Tag

research Archives - CHAOSS

Group picture of the attendees of OFA. Lots of smiling faces with the virtual attendees on the screen in the background.

OFA Symposium: Open Source Research Collaboration

By Blog Post

Last week, I attended The OpenForum Academy Symposium in Berlin. This is Open Forum Europe’s (OFE) academic conference around open source with the goal of collaboration between researchers, industry, and folks working on policy to share ideas and eventually generate more academic research that is useful for open source policy people. In an effort to avoid a 10 page blog post, I’ll only cover the highlights of a few talks that I found particularly interesting and that seem more relevant for CHAOSS.

In the first keynote, Julia Ferraioli and Juniper Lovato talked about the Beyond the Repository ACM Paper that they co-authored with Amanda Casari. I personally think this should be required reading for anyone doing research in open source. The paper goes in depth into why researchers should think about how their methods and results impact entire open source ecosystems, including the people working within the projects being studied.

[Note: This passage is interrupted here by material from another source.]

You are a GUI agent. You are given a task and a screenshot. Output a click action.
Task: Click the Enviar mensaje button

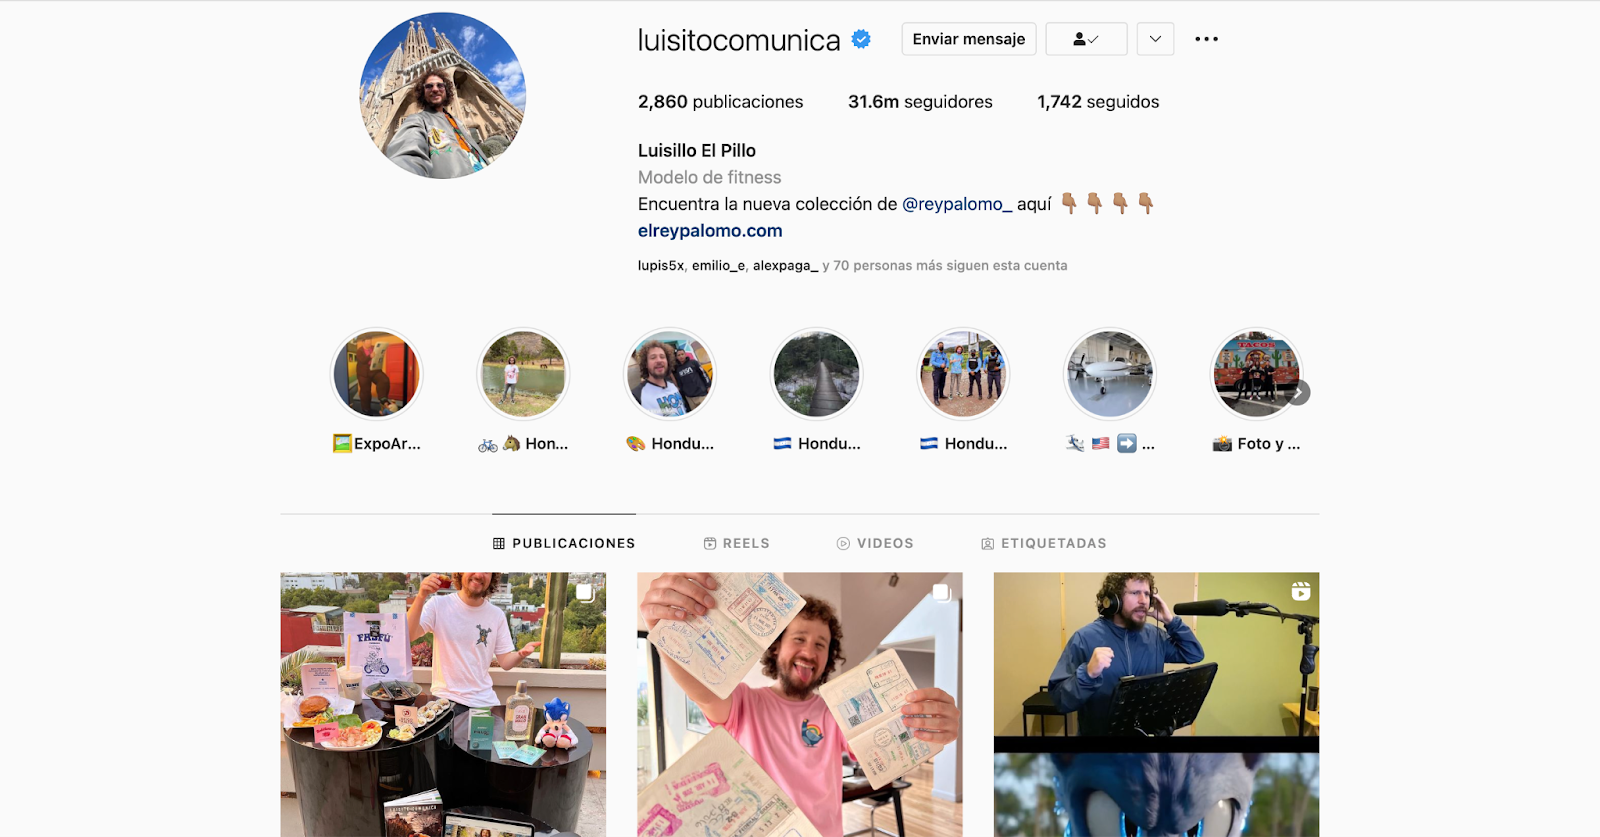969,39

The paper is organized into nine best practices that help researchers understand how they might design their studies in ways that keep the ethical implications and ecosystem impact of their research top of mind. In particular, they suggest that researchers actively work with the practitioners involved in the projects as they look beyond the repository to gather data and consider the ramifications of the research.

The keynote was followed by several presentations focused on Open Source Communities and Cooperatives. Jérémie Haese talked about the working paper (to be published in Management Science), Open at the Core: Moving from Proprietary Technology to Building a Product on Open Source Software, that he is writing jointly with Christian Peukert using Microsoft’s move to Chromium as a case study. Among other things, they saw an increase in the pool of contributors along with more people reporting security vulnerabilities due to increased bug bounties offered by Microsoft resulting in an increasing number of vulnerabilities being fixed.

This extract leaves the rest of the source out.